The FINANCIAL — Tbilisi, Ambassy of Italy in Georgia. Italy and good food, a known combination in every corner of the world. The good taste, the attention to detail, the dedication that always distinguish the Italians in the kitchen seems to have no need for further promotion.
We do not think so. When you witness an excellence, it becomes a moral obligation to make it known as much as possible, to witness and spread its many declinations and nuances. Italian cuisine is a long tradition of tradition, but leaves room for new tales and new recipes. Reinventing and rediscovering is what keeps traditions alive; and we like to do it, always remaining faithful to the basic principles of our culinary history: balance of flavors, ingredients quality and passion.
In this second edition of the Week of Italian Cuisine in the World our goal is to promote culinary and gastronomic traditions internationally as distinctive signs of Italian identity and culture.
The program of Tbilisi events that celebrate the Week is also this year rich and varied: starting with the unforgettable dinners prepared by the starry chef Nino Di Costanzo and the chef Francesco Morra – protagonist of a master class all to enjoy – to represent the best Italian contemporary creative cuisine, without forgetting Italian glory, the pizza, with pizza maker Attilio Albachiara, the winner of the 2016 Guinness World Premiere for the world’s longest pizza.

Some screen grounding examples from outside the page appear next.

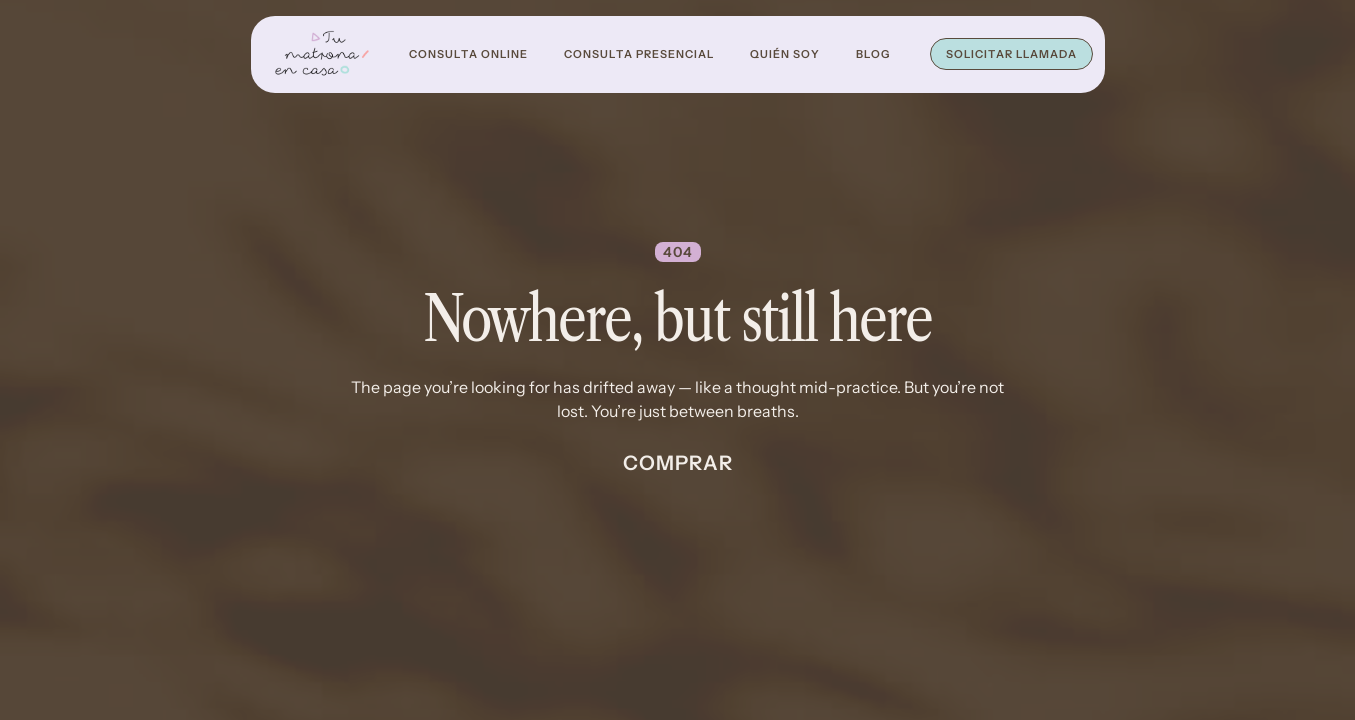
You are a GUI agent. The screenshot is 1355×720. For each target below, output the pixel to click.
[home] (322, 54)
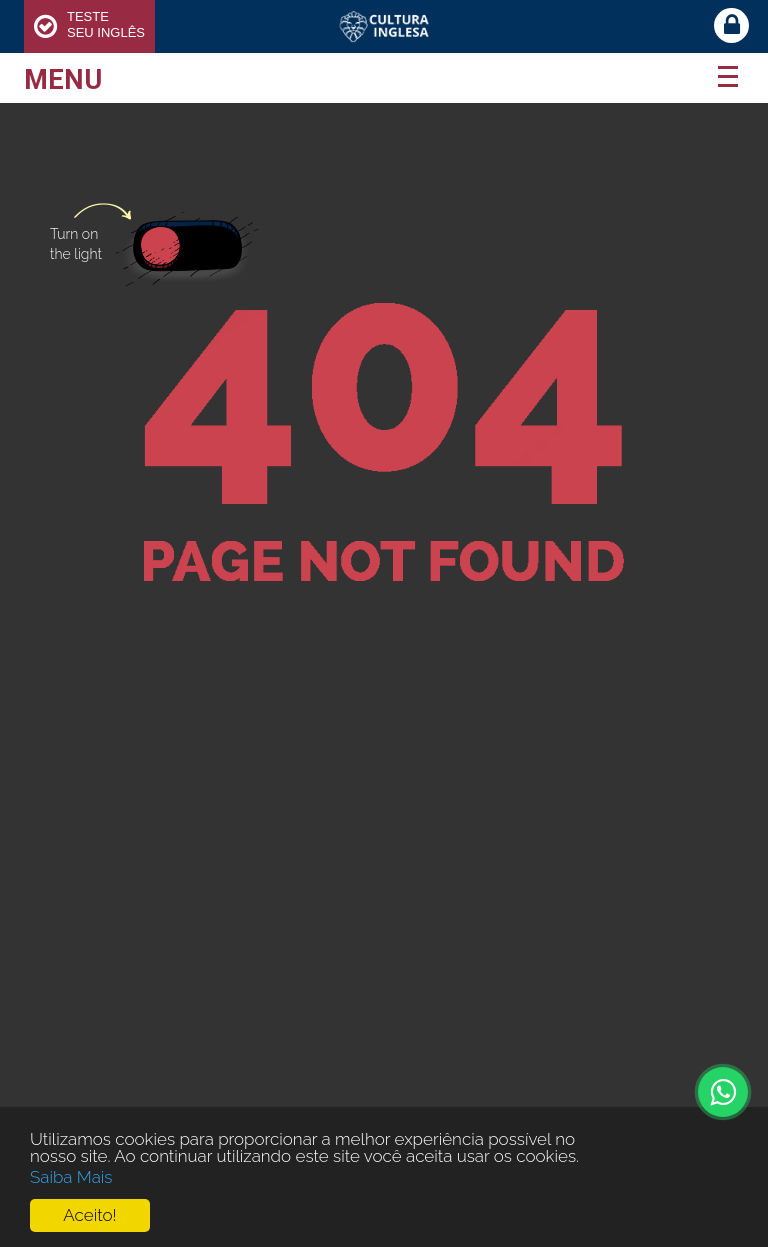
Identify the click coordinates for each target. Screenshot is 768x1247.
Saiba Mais (71, 1177)
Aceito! (89, 1216)
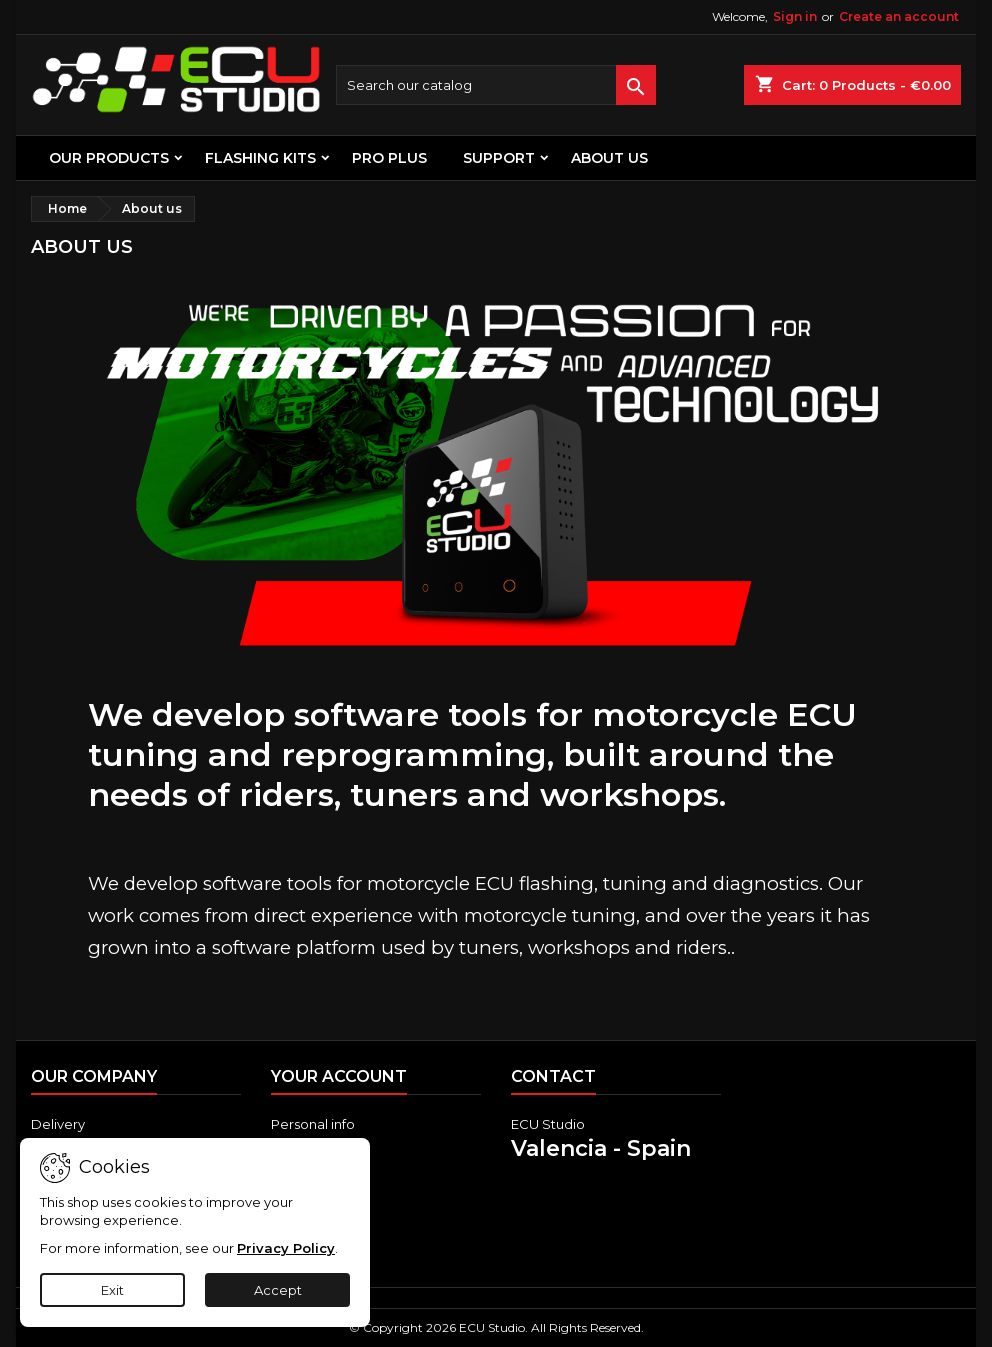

Cinema, one of the arts that has always shown the good Italian relationship with the kitchen, with a double appointment for the projections of “Bread and Tulips “and” The Oranges of Montalbano “Science: a conference on the Mediterranean diet, a UNESCO immaterial world heritage, held by Professor Merendino, of the University of Tuscia, because” eating well “is not just a matter of taste. more TV appointments and interviews for our chefs, who will give you some of their creative secrets.